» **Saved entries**

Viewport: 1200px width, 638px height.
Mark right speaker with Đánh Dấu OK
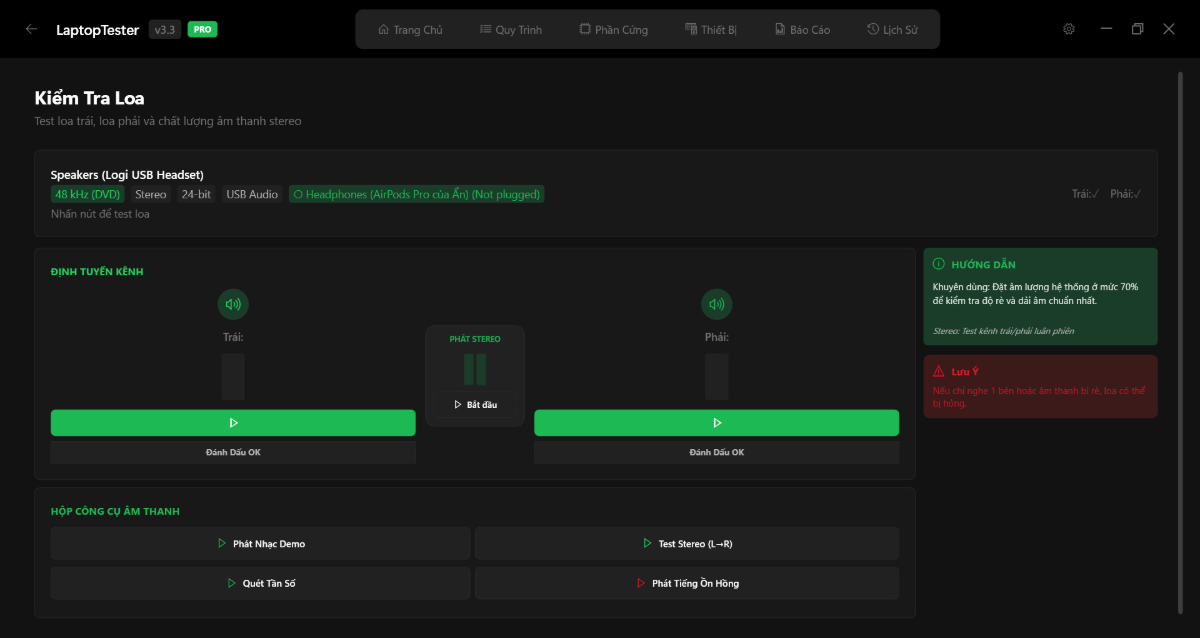pyautogui.click(x=716, y=452)
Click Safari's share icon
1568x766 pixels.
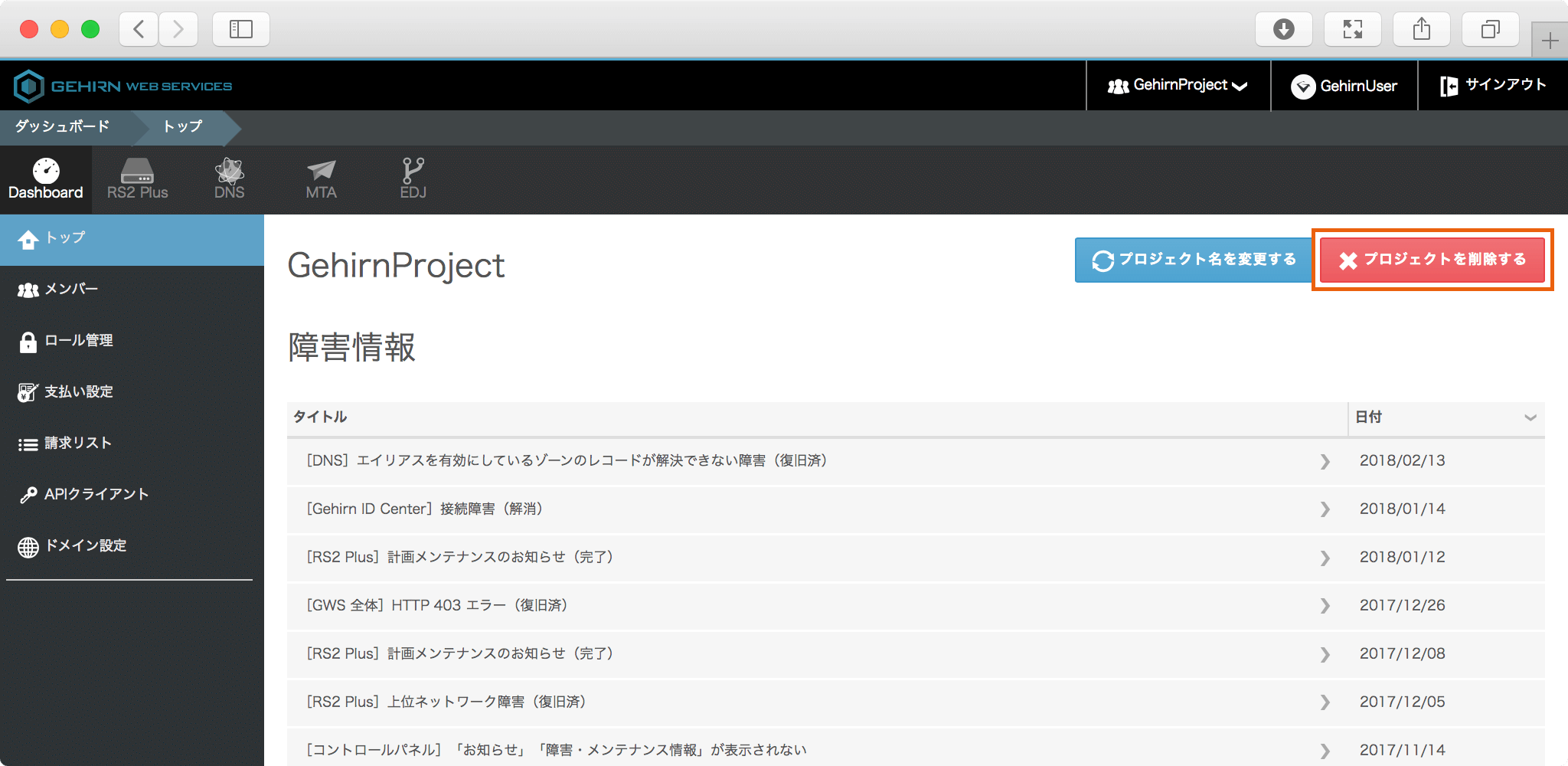[x=1421, y=29]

» **Exercise**
Copy the data in full. No pictures belong in the copy.

» **Answer below**
Viewport: 1200px width, 638px height.
Mark right speaker with Đánh Dấu OK
pyautogui.click(x=716, y=452)
Click Safari's share icon
1568x766 pixels.
[x=1421, y=29]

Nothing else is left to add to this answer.